I highly recommend this blog post by Peter Greene, writing at EdWeek Teacher:
In it, Peter has some choice words for those in the education “reform” camp who insist that we need standardized test results to be really very extra sure that we know whether or not poor and minority children are being well-served. Because after all, what else to kids need in life besides being proficient or above on a bubble test? You couldn’t look at their deteriorating neighborhoods to figure out where the needs are concentrated? Never mind about crumbling physical and technological infrastructure. Or access to a varied, engaging, high quality academic program, access to health care, school nurses, libraries, counselors… Nope, it’s test scores that tell us what we need to know.
A few choice lines from Peter:
“[We] have a new addition to the list of Reasons We Must Have High Stakes Standardized Tests: because otherwise, we would never know that there are pockets of poverty and low achievement in this country’s schools.”
And then:
“I will bet you there have been parents calling, writing, complaining, begging, pleading for school leaders to Do Something about their childrens’ school. And yet, somehow, their voices don’t register (unless those voices fit the reformsters agenda). From Philly to Newark to Detroit, you can still find parents expressing loud and clear what they want and need from their schools.

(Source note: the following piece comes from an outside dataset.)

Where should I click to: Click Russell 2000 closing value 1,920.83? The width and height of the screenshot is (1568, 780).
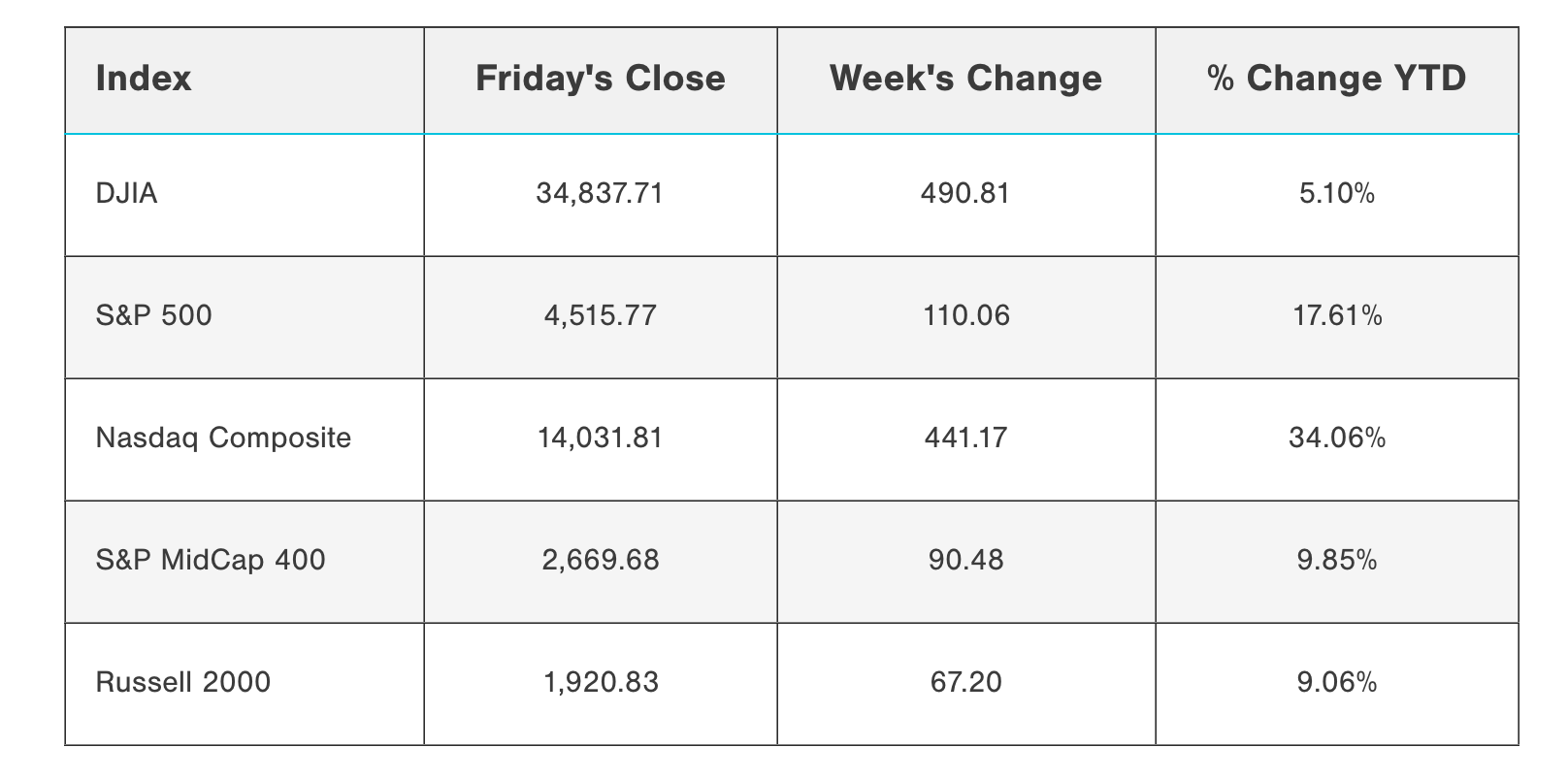tap(600, 682)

“And yet reformsters sit hunched over computers and spreadsheets saying, “Sorry, I won’t know what your district needs until I read the test data.”
“If social justice is your aim, here is step one—go and listen to the people who are crying for it. Do not act as if you don’t need to talk to them, as if you just need to look at the test results.”
Concluding:
“If you do not know, right now, where at least a few centers of social injustice are in this country, you’re an idiot. If you need standardized test results to find those places, I do not trust you to do anything useful once you find them.”